Maybe add a domain that has a record pointing to the two machines. Answer section of the domain would look like this:

;; ANSWER SECTION:
tweaker-use.browserstack.com. 300 IN A 65.100.100.101
tweaker-use.browserstack.com. 300 IN A 65.100.100.102

[Note: These are dummy IPs used for explaining the system’s architecture.]

With this solution, we have managed to distribute the request to two Tweakers. While that solves redundancy, it's not enough to achieve high availability. For instance, what would happen if both Tweakers in the US were down?

The fix (part II)

We still need to handle single-point failures. Ploater should automatically stop sending HTTP requests to a Tweaker that can’t serve them.

Additionally, if the two Tweakers in the US are down, we would also like to be able to serve requests in US-East through Tweakers in EU-West. This would result in a temporary latency increase in the service—but the service would remain operational. Our users' tests will not be dropped, which was half the battle.

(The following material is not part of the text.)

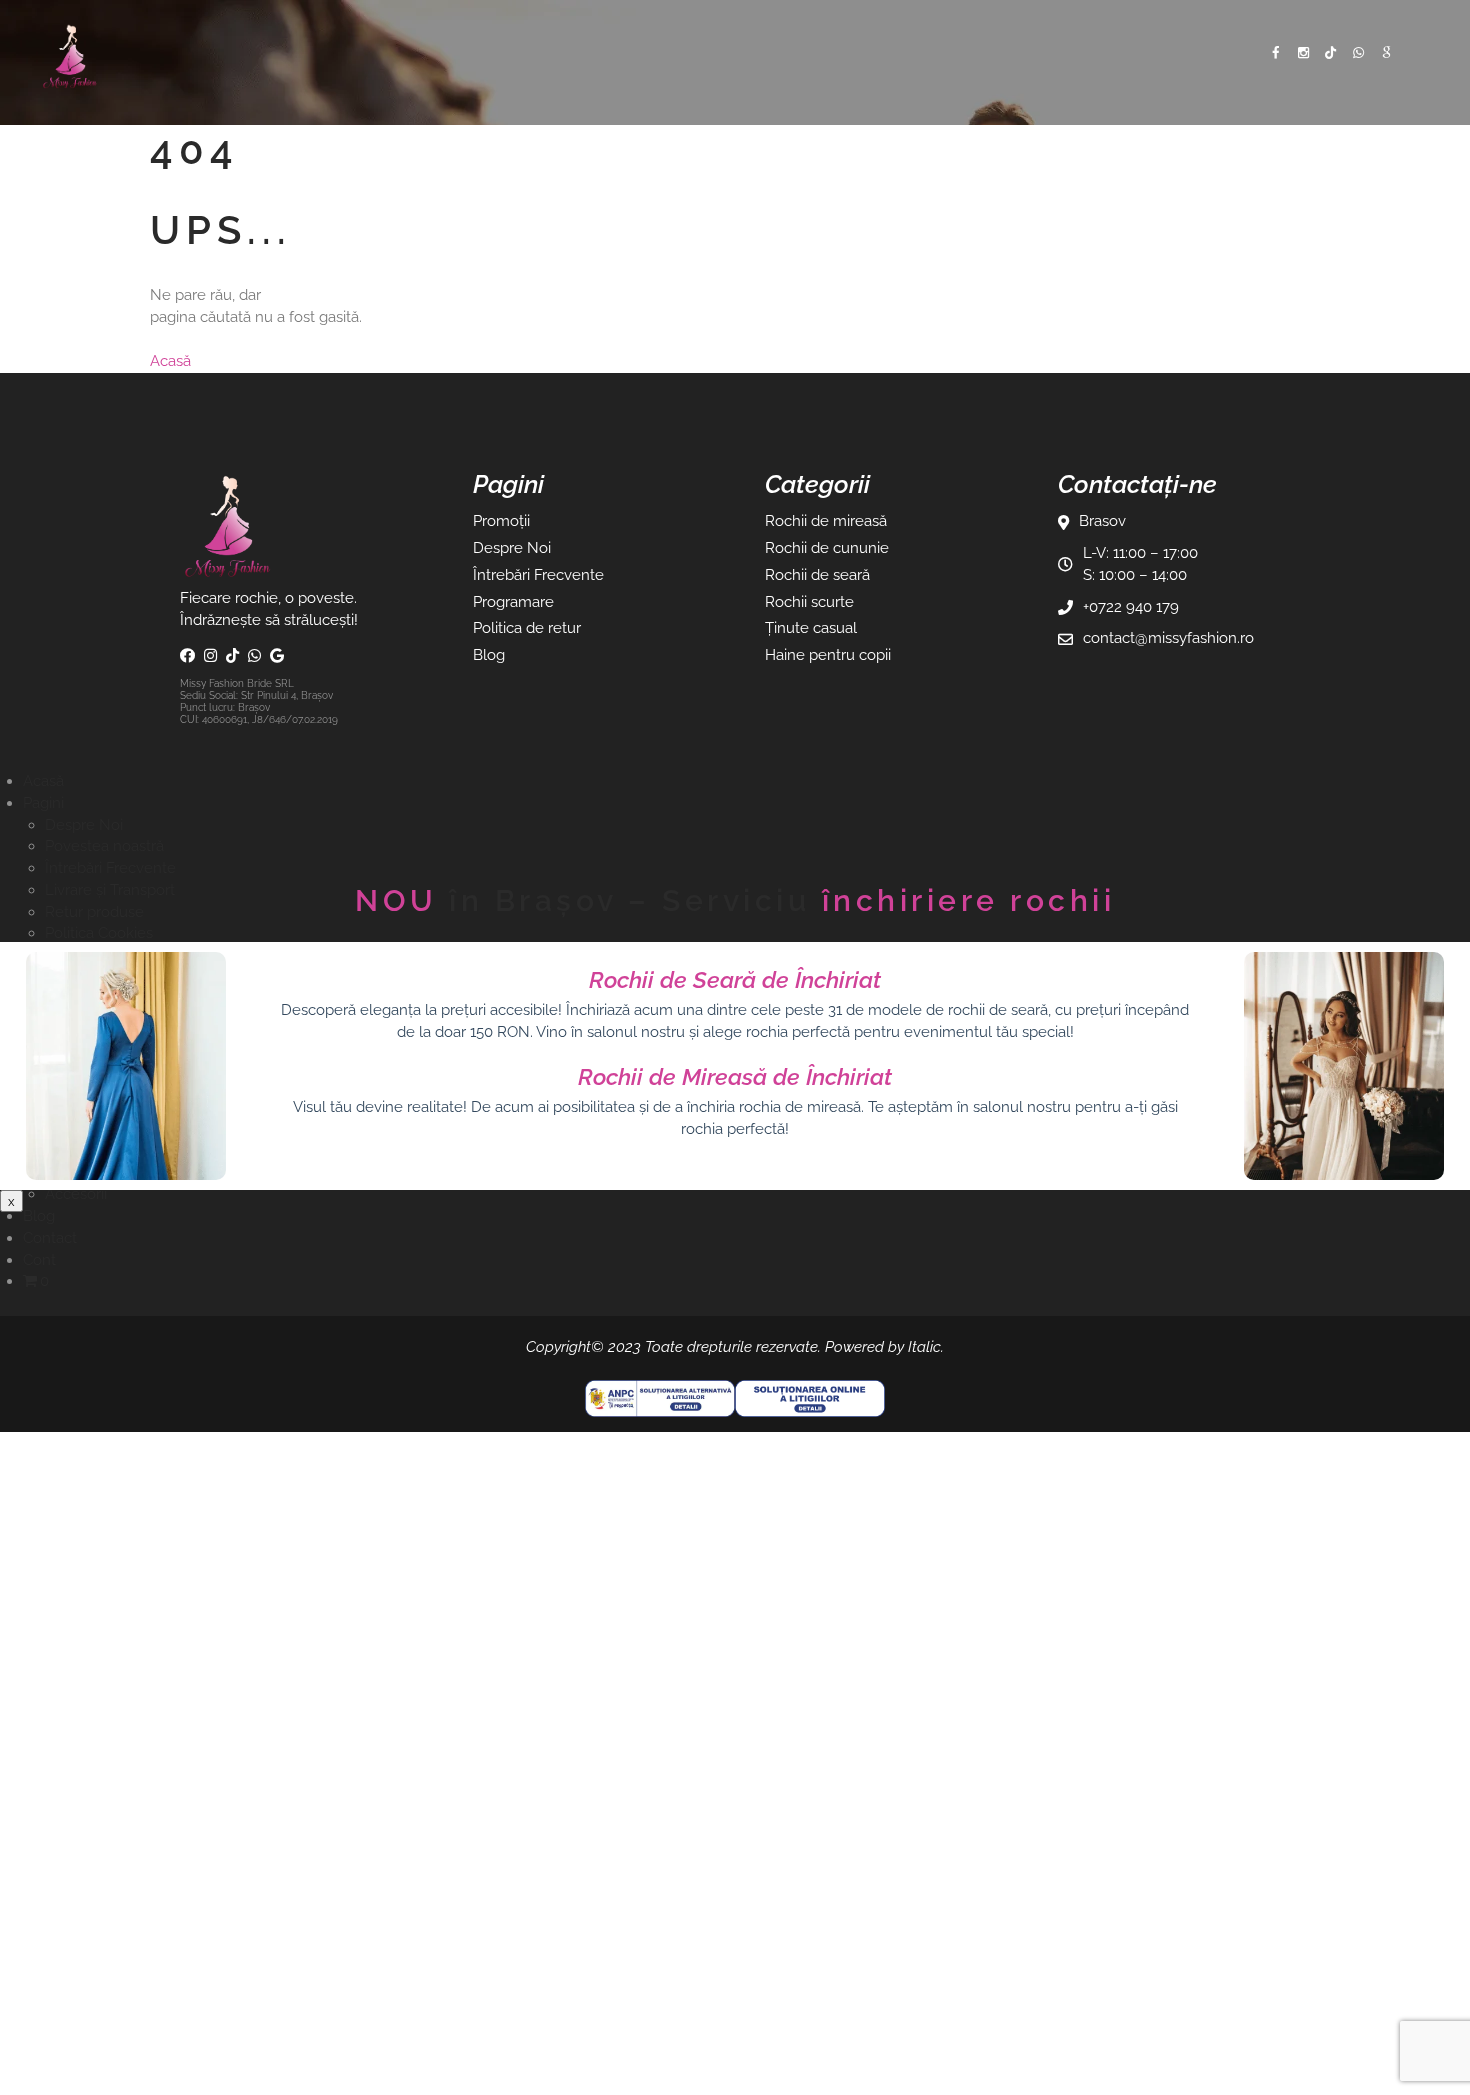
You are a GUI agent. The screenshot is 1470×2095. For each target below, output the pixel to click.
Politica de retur (527, 628)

It would be great if we could architect a solution to handle both of those scenarios. So we did, using AWS Route 53 for a configuration that looks something like this:

After High Availability of Browserstack Tweaker component

In this setup:

Request on ploater.browserstack.com resolves to one of the closest available EC2 machine (say P1).
Config on each of the four Ploater machines points to tweaker.browserstack.com
Tweaker.browserstack.com is an AWS Route 53 resource which CNAMEs to tweaker-use.browserstack.com and tweaker-euw.browserstack.com (in keeping with latency-based routing policy).This ensures that the closest resource in terms of latency is assigned. In happy scenarios, requests from US-East Ploater will be resolved to one of the US-East Tweaker. There is also a toggle in Route 53 that evaluates target health continuously, plus we can set up alertings using Amazon SNS for unhealthy resources.
Now each of these region-based domains points to the two machines with equal weights to just round-robin amongst the machines (in keeping with the weighted routing policy).

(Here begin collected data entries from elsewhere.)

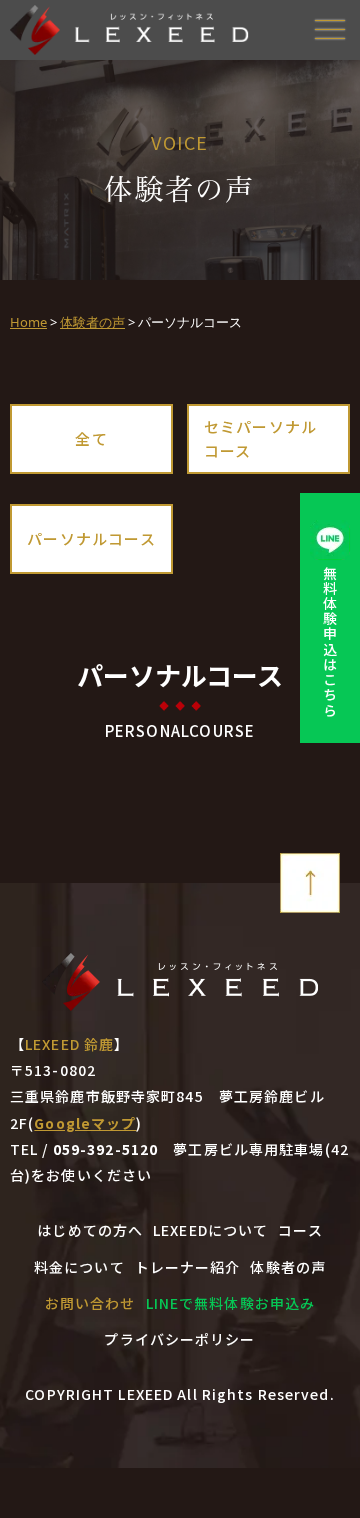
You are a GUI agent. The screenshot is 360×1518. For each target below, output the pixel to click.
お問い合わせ (90, 1303)
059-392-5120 (105, 1149)
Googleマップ (85, 1123)
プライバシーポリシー (179, 1339)
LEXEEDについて (210, 1230)
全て (91, 438)
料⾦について (79, 1267)
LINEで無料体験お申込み (231, 1303)
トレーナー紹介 (188, 1267)
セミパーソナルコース (260, 438)
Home (28, 322)
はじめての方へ (90, 1230)
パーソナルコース (91, 538)
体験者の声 (92, 322)
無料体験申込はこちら (330, 641)
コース (300, 1230)
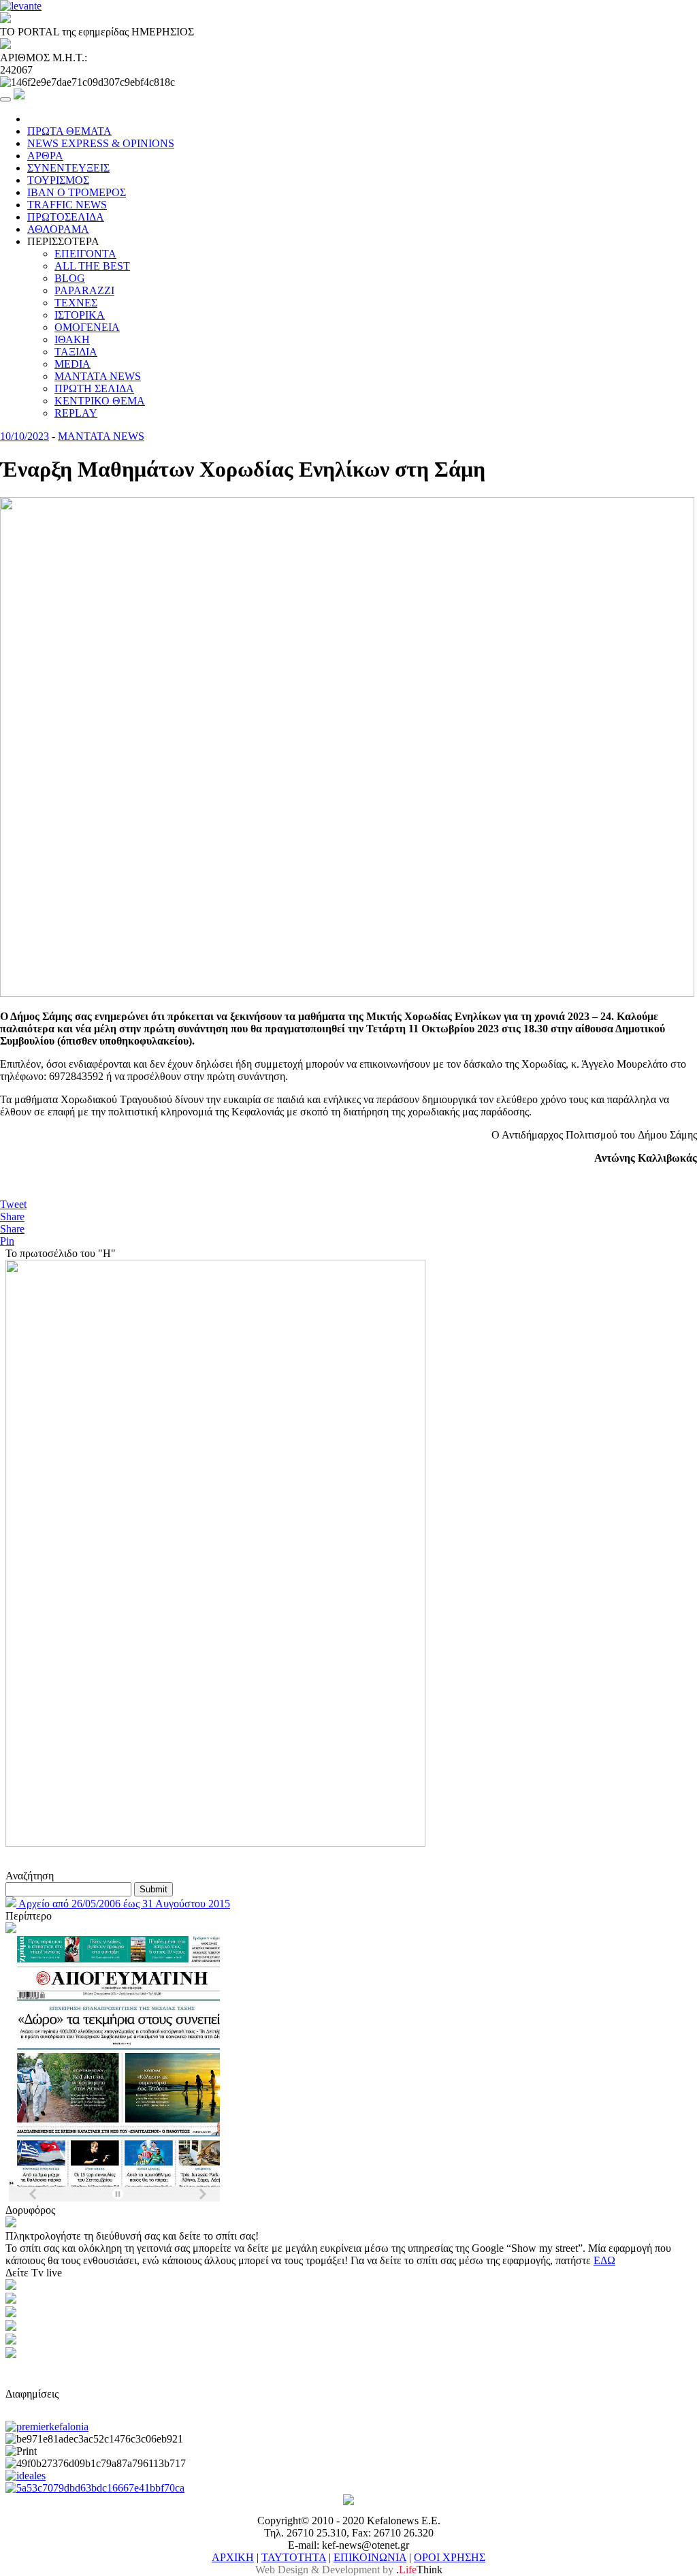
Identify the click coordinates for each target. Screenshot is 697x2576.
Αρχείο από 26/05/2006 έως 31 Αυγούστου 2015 (123, 1903)
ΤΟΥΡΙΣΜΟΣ (58, 180)
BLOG (69, 278)
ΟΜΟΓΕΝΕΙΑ (87, 327)
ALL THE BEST (92, 266)
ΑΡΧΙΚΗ (233, 2557)
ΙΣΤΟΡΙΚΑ (79, 315)
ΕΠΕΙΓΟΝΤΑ (85, 253)
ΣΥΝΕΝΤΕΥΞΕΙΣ (68, 168)
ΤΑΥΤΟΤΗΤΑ (293, 2557)
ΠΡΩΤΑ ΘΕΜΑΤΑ (69, 131)
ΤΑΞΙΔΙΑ (75, 351)
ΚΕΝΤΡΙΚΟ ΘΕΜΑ (99, 401)
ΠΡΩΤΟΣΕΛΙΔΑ (65, 217)
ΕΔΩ (604, 2260)
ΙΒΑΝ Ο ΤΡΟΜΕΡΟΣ (76, 192)
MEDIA (72, 364)
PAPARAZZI (84, 290)
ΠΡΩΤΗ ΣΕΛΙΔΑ (94, 388)
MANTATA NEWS (97, 376)
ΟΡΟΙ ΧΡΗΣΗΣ (449, 2557)
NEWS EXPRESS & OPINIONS (100, 143)
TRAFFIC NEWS (67, 204)
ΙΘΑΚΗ (72, 339)
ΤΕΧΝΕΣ (75, 302)
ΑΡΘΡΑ (45, 155)
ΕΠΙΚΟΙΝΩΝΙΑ (370, 2557)
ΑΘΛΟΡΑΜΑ (58, 229)
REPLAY (75, 413)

It looks like all we have managed to achieve with this setup is a somewhat-decent traffic distribution (albeit one that minimizes client-side latency).

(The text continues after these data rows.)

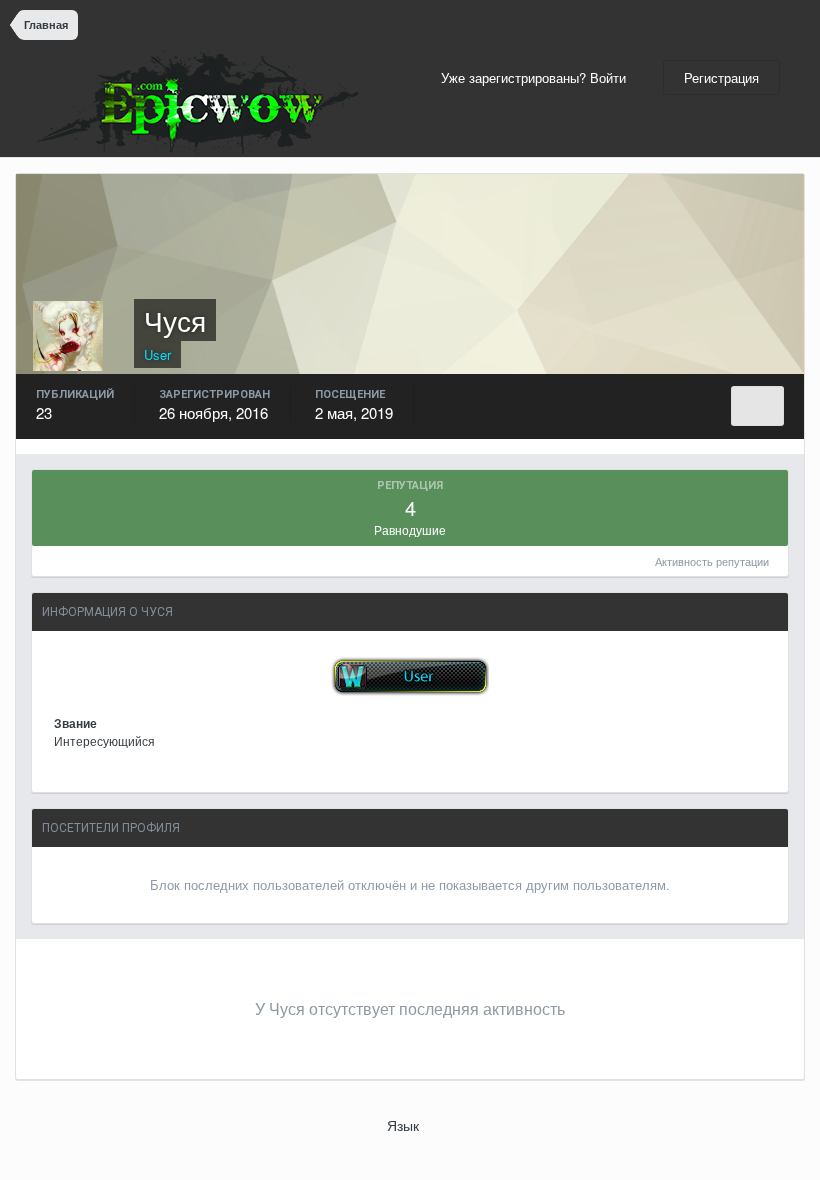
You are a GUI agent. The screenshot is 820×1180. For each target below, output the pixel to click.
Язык (405, 1125)
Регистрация (721, 77)
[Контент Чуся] (757, 406)
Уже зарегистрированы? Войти (537, 77)
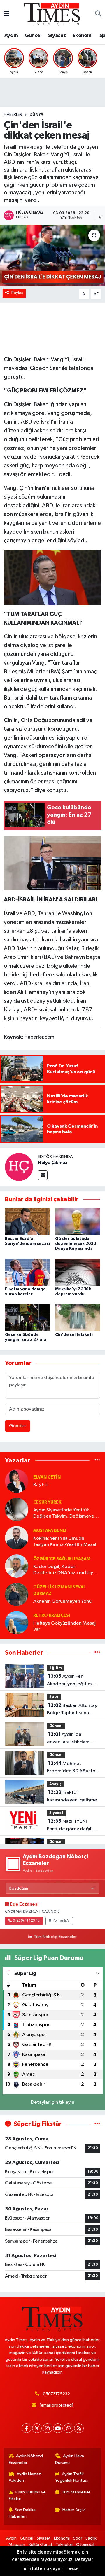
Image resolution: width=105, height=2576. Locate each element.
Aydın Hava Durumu (69, 2459)
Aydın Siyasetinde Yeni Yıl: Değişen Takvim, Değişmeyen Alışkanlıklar (65, 1514)
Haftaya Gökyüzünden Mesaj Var (64, 1626)
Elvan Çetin (47, 1477)
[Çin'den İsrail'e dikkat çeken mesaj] (52, 255)
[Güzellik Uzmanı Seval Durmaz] (16, 1594)
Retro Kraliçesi (51, 1615)
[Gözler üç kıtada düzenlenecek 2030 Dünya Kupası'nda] (77, 1221)
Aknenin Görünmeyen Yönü (62, 1601)
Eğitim (55, 1668)
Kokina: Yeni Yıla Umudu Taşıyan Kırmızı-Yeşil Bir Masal (64, 1541)
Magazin (16, 2544)
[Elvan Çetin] (16, 1481)
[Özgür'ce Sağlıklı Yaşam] (16, 1565)
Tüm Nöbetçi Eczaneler (55, 1937)
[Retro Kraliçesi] (16, 1622)
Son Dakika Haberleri (22, 2513)
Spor (54, 1697)
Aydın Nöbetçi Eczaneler (26, 2459)
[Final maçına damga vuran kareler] (27, 1271)
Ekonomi (83, 35)
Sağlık (91, 2538)
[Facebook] (26, 2428)
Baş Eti (40, 1484)
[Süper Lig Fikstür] (97, 2123)
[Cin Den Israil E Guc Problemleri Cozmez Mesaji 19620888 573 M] (53, 863)
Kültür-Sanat (40, 2544)
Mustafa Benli (49, 1530)
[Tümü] (97, 1460)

The key is in #3. AWS Health checker continuously evaluates target health. If a resource is down, it tells Route 53 stop routing traffic to it. In our scenario, the health checkers will ensure that traffic requested on tweaker.browserstack.com will always be routed to a healthy resource—following the distinct policies applied at both Ploater and Tweaker layers.

Now, let’s run through some likely scenarios in the EU region:

All the machines are up and running
All’s well with the world. In this scenario, the system prioritizes latency and routes requests (in a round-robin manner) to one of the Tweaker machines in EU (since the Route 53 weights are the same for all the machines).
When one machine in the EU is down (say T2)
AWS Health Checkers mark it down and Route 53 stops routing traffic to it. In fact, tweaker.browserstack.com would never resolve to T2 until T2 is marked up again.
When all machines in the EU are down
If both machines in the EU are marked down, AWS Health Checkers will come into play and only the US machines would be available for resolution (until one or both of the EU machines are up again).

Using a combination of latency-based routing and weighted-routing, we are able to achieve inter-and-intra-region high availability. Plus, the weighted-routing provides the benefit of load balancing on Tweaker machines.

As we scale horizontally, we can continue to add new machines to the Route 53 configuration of the appropriate domain, without needing to modify configuration on any other services.

tl;dr

We started with a problem statement: Making a non-AWS component highly available. We achieved this by adding redundancy and some fail-safe features like alertings and auto-switching (to a machine that is up and running).

Some concepts we played with:

Load distribution across the available machines (with Weighted Routing Policy)
Making a geo-distributed Tweaker component (on non-EC2 machines) highly available, with health checks that’d trigger failover configurations.

So if there is even one machine up and running, a request will be resolved—and our users’ tests will run—successfully.